The Louis D. Brandeis Center for Human Rights Under Law on Monday called on the Federal Bureau of Investigation to correct its Hate Crime in the United States Incident Analysis for 2021 because it understates antisemitic hate crimes.
The FBI released hate crime data that erroneously indicate that hate crimes against Jews decreased last year. The Brandeis Center believes the reason for this error was the fact that critical data from law enforcement agencies were not included.
Brandeis Center Chairman Kenneth L. Marcus protested the fact that “at a time of record antisemitic hate crimes, it is appalling that the FBI’s data-gathering has been so badly botched,” and said “the 2021 hate crimes data is essentially useless. The problem is so bad that record-high levels of antisemitism appear in the official data as actual declines because major jurisdictions didn’t formally report it.”
“This massive failure has undermined the purposes of hate crimes data precisely when we most need the data. If the FBI doesn’t quickly correct this problem, congressional committees will need to ask some serious questions,” Marcus warned.
According to a Brandeis Center press release, “in contrast to the FBI’s previously authoritative data, other monitors have uniformly reported substantial increases in antisemitic hate crimes last year. In 2021, for example, the Anti-Defamation League received more reports of anti-Semitic incidents than in any other year on record.”
The press release cited “Report to the Nation: 2020s – Dawn of a Decade of Rising Hate,” a study of US hate crime that showed a more than 20% increase in 2021 and another 4.7% in the first half of 2022, which amounted to a fourth consecutive increase in all hate crimes from 2020 to 2021, including a 59% increase in antisemitic hate crimes.
However, a significant decrease in local law enforcement reporting of crime data has led federal data to falsely indicate there were fewer antisemitic hate crimes in 2021 than in 2020.

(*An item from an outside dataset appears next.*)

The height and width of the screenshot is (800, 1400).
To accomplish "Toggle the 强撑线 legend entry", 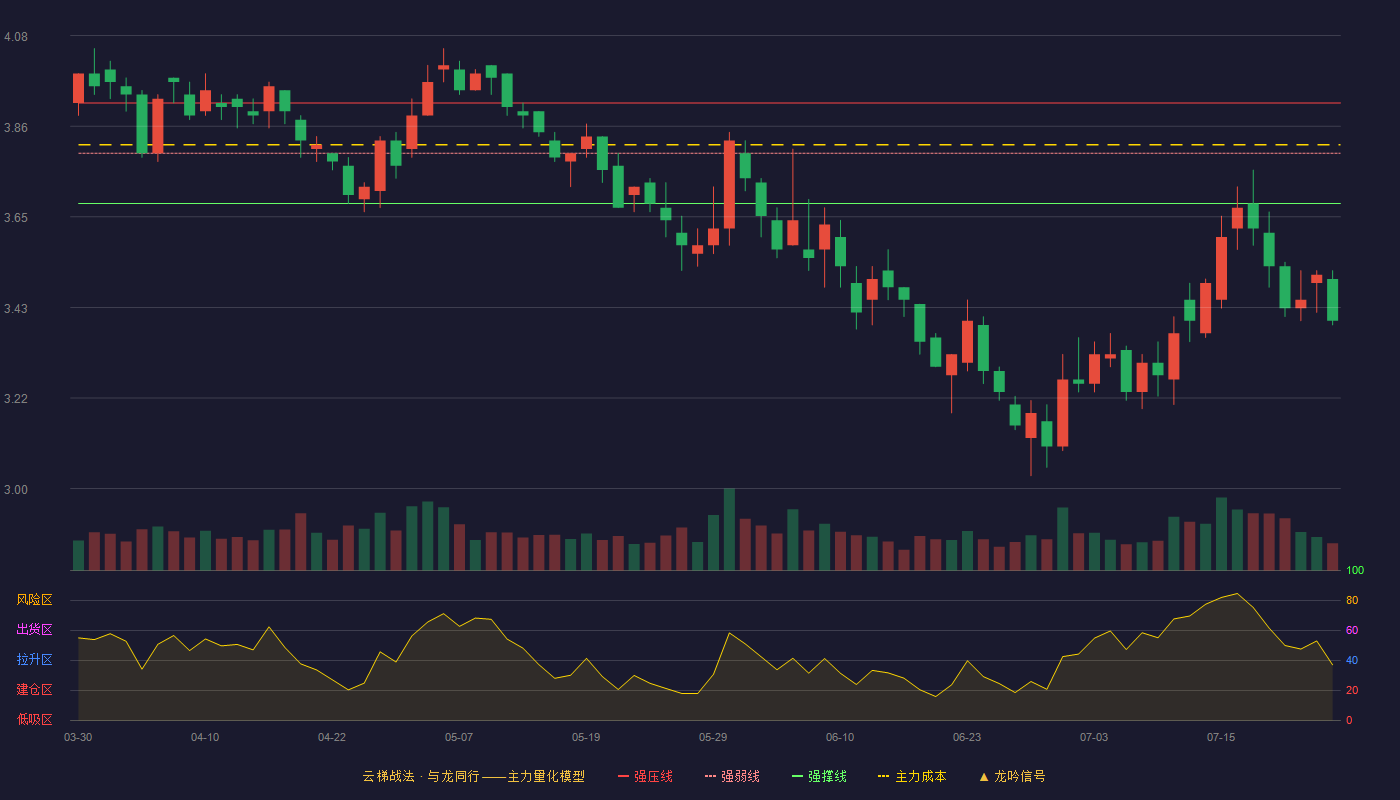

But even the FBI’s incomplete 2021 data indicate that hate crimes perpetrators chose their victims because they believed the victims were Jewish more often than any other religious group, averaging dozens of antisemitic hate crimes per month. This made 2021 the third-worst year for hate crimes in America in the past ten years. But the reality on the ground was much worse, according to the Brandeis Center, which claims the new FBI report significantly understates the prevalence of hate crimes in America in 2021, particularly antisemitic hate crimes.
FBI reports rely on data which is voluntarily provided by local law enforcement agencies. For 2020, the FBI reported that 15,138 agencies provided data. For 2021, this number plummeted to 11,883 agencies – down more than 20%.
Worse yet, the agencies that stopped providing data to the FBI in 2021 have jurisdiction over the areas where most American Jews live: California, Florida, New Jersey, and New York – where four of the largest decreases in reporting have taken place.
New York City’s public statistics, for instance, reported 198 antisemitic hate crimes in 2021––more than in all of New York State in 2020. But none of those 198 incidents are included in this year’s federal reporting. Los Angeles is also entirely absent from the federal data, even though Los Angeles County also reported an increase in antisemitic hate crimes from 2020 to 2021.
“During an epidemic of antisemitism and other forms of violent hate, Americans need accurate information,” the Brandeis Center noted, insisting that “the FBI must take whatever measures are necessary to correct this misleading report.”
“If the data are wrong because the FBI allowed data to be submitted only through its National Incident-Based Reporting System, it must allow law enforcement agencies to submit correct data in other ways, as it has done in the past, and publish corrected results. Hate crimes are too dangerous to let such a materially inaccurate report stand,” the Brandeis Center warned.